Target position records:
— BEGIN —

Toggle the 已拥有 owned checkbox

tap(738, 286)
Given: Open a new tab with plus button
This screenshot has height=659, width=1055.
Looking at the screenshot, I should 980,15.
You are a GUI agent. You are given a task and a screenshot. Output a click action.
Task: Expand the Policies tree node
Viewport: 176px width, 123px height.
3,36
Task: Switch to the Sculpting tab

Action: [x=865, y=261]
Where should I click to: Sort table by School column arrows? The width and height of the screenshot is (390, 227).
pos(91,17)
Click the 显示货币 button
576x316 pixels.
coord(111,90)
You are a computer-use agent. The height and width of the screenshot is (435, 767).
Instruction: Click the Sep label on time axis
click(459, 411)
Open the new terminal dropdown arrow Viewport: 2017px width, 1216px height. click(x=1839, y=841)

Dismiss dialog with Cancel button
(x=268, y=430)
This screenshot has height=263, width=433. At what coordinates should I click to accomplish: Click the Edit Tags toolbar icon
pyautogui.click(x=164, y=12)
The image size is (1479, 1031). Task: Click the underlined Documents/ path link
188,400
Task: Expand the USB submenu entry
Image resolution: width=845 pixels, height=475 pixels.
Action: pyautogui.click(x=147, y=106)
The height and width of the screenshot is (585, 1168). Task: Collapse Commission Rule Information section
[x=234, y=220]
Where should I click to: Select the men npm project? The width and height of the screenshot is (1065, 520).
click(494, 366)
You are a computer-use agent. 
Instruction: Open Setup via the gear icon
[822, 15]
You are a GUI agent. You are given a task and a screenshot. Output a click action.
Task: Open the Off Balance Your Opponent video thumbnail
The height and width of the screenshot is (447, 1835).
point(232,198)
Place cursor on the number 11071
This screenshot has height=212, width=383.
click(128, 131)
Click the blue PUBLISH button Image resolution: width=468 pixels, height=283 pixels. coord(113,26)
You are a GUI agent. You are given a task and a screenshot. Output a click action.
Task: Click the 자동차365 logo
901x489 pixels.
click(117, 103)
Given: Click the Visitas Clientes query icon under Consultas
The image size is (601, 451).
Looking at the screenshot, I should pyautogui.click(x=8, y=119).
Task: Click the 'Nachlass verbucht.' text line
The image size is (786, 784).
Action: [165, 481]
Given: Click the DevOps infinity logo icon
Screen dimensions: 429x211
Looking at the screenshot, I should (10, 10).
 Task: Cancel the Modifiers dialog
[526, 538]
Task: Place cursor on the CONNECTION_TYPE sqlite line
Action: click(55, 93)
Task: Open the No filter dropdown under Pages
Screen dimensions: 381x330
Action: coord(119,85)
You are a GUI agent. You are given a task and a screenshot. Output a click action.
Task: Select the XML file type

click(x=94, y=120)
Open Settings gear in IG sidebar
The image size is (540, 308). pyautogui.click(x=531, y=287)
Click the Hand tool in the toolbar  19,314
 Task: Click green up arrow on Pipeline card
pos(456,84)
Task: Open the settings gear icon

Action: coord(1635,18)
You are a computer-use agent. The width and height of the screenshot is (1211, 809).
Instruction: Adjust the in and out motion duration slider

— END —

Request :: Reproduce all of the items above, substituting "GUI assistant" for each occurrence of "GUI agent" and leaving everything else unchanged.

Solution below ::
Toggle the 已拥有 owned checkbox

tap(738, 286)
Given: Open a new tab with plus button
This screenshot has height=659, width=1055.
Looking at the screenshot, I should 980,15.
You are a GUI assistant. You are given a task and a screenshot. Output a click action.
Task: Expand the Policies tree node
Viewport: 176px width, 123px height.
3,36
Task: Switch to the Sculpting tab

Action: [x=865, y=261]
Where should I click to: Sort table by School column arrows? The width and height of the screenshot is (390, 227).
pos(91,17)
Click the 显示货币 button
576x316 pixels.
coord(111,90)
You are a computer-use agent. The height and width of the screenshot is (435, 767).
Instruction: Click the Sep label on time axis
click(459, 411)
Open the new terminal dropdown arrow Viewport: 2017px width, 1216px height. click(x=1839, y=841)

Dismiss dialog with Cancel button
(x=268, y=430)
This screenshot has height=263, width=433. At what coordinates should I click to accomplish: Click the Edit Tags toolbar icon
pyautogui.click(x=164, y=12)
The image size is (1479, 1031). Task: Click the underlined Documents/ path link
188,400
Task: Expand the USB submenu entry
Image resolution: width=845 pixels, height=475 pixels.
Action: pyautogui.click(x=147, y=106)
The height and width of the screenshot is (585, 1168). Task: Collapse Commission Rule Information section
[x=234, y=220]
Where should I click to: Select the men npm project? The width and height of the screenshot is (1065, 520).
click(494, 366)
You are a computer-use agent. 
Instruction: Open Setup via the gear icon
[822, 15]
You are a GUI assistant. You are given a task and a screenshot. Output a click action.
Task: Open the Off Balance Your Opponent video thumbnail
The height and width of the screenshot is (447, 1835).
point(232,198)
Place cursor on the number 11071
This screenshot has height=212, width=383.
click(128, 131)
Click the blue PUBLISH button Image resolution: width=468 pixels, height=283 pixels. coord(113,26)
You are a GUI assistant. You are given a task and a screenshot. Output a click action.
Task: Click the 자동차365 logo
901x489 pixels.
click(117, 103)
Given: Click the Visitas Clientes query icon under Consultas
The image size is (601, 451).
Looking at the screenshot, I should pyautogui.click(x=8, y=119).
Task: Click the 'Nachlass verbucht.' text line
The image size is (786, 784).
Action: [165, 481]
Given: Click the DevOps infinity logo icon
Screen dimensions: 429x211
Looking at the screenshot, I should (10, 10).
 Task: Cancel the Modifiers dialog
[526, 538]
Task: Place cursor on the CONNECTION_TYPE sqlite line
Action: click(55, 93)
Task: Open the No filter dropdown under Pages
Screen dimensions: 381x330
Action: coord(119,85)
You are a GUI assistant. You are given a task and a screenshot. Output a click action.
Task: Select the XML file type

click(x=94, y=120)
Open Settings gear in IG sidebar
The image size is (540, 308). pyautogui.click(x=531, y=287)
Click the Hand tool in the toolbar  19,314
 Task: Click green up arrow on Pipeline card
pos(456,84)
Task: Open the settings gear icon

Action: coord(1635,18)
You are a computer-use agent. The width and height of the screenshot is (1211, 809).
Instruction: Adjust the in and out motion duration slider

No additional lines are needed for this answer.